# Honey strainer



## SunnyBee (Oct 21, 2011)

What type and size of honey strainer do you use? Do you run it through more than one size? If you are extracting 3 5gal buckets, do you try to strain it as you go or do you strain it later? I am getting one gate valve to put in to one on my 5 gal. buckets. I was thinking of extracting every thing first then strain in to the bucket with the valve and as the bucket is getting 3/4 full start filling my bottles . Would it be better to have a valve on all 3 buckets that have been strained and let sit over night before filling the bottles?


----------



## Katharina (May 2, 2011)

I use the strainers for the 5 gallon buckets. You only need a 600 micron strainer. 
Here is the scoop, because they sell 3 different one.
600 microns - perfect
400 microns - needs warmed up honey
200 microns - removes 5% of your pollen and honey need to be heated
I have valves on my bucket. The easiest way to bottle turned out to be over the sink. That way any drips from the valve will go into the sink and not the floor.
Be aware that the strainer needs some time. Crush comb needs 24 hours to make it through. Extracted works much faster.
I also wash my crushed wax in the strainer. The first wash is being feed back to the bees, but I do add some sugar to it.
Works like a charm.

Leave the valve open in your extractor so the honey does not back up. Extract all into your buckets. Strain, and let rest overnight before bottling.


----------



## rweakley (Jul 2, 2004)

I don't think the above information about the strainers is correct. I use a 200 micron strainer for all my honey and all it removes is the wax and other things that don't belong. From some quick research it looks like pollen varies from 2 microns to just over 100 microns so I doubt that losing pollen is an issue with a 200 micron. I NEVER heat my honey after extracting to put it through the strainer and never have a problem with it. I do allow it to sit for a day before bottling.


----------



## jrbbees (Apr 4, 2010)

You do want it to sit atleast overnight.


----------



## Katharina (May 2, 2011)

I wish I could find my source now, but I remember that the 5% statement for 200 micron came from a university's website. I could not get my unheated honey through it. Even the 400 micron was an issue. The 600 worked very well and the honey was clear.


----------



## RayMarler (Jun 18, 2008)

I have a 5 gallon bucket with a honey gate in it.
I put a 5 gallon paint strainer bag in it.
I then put a stainless steel strainer on top like this...
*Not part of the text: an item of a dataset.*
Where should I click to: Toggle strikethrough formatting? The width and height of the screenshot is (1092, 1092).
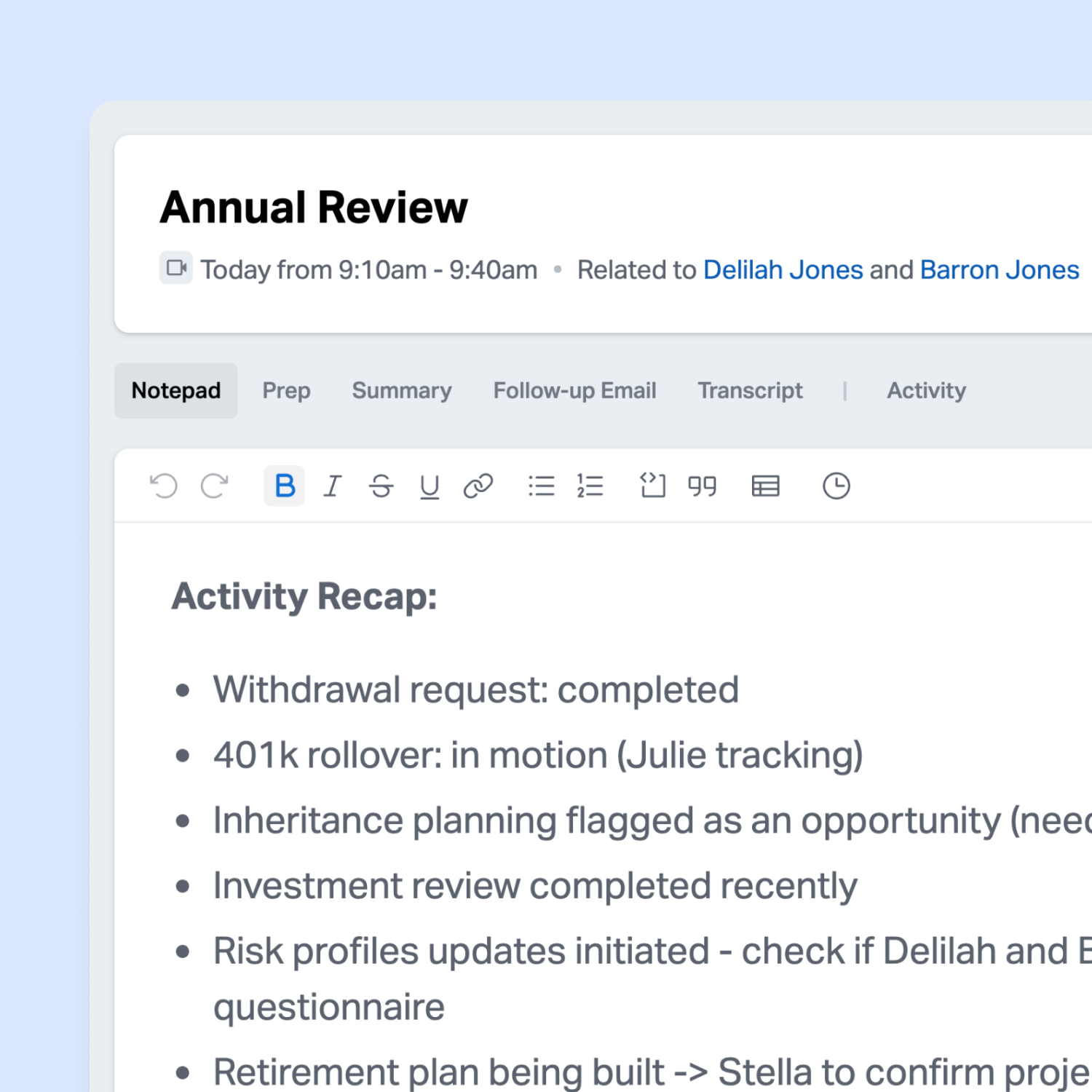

http://www.thelatinproducts.com/stainless-steel-strainers-10-inches-coladera-de-acero-inoxidable/

I've also used just the paint strainer bag by itself, And I've used the Stainless Steel strainer by itself as well. All has worked great, using both strainers together in one bucket gives a bit clearer honey.


----------



## fish_stix (May 17, 2009)

Honey will go through the 200 micron filter like water if you get it up to 95-100 degrees. I just set my buckets in the deep sink and run it full of hot water from the water heater until the honey is warm. 95-100 degrees does not affect the flavor or any other properties of honey; takes at least 115 degrees and up to start changing things. Here in FL honey in the hive is at 90-100 from about April to October!


----------



## MDS (Jan 9, 2011)

400 plastic micron strainer and a paint strainer material underneath works good for me. Will be upgrading to a 400 micron metal strainer next year. I use it to wash the wax for the first time also.


----------



## millerwb (Oct 31, 2011)

fish_stix said:


> Here in FL honey in the hive is at 90-100 from about April to October!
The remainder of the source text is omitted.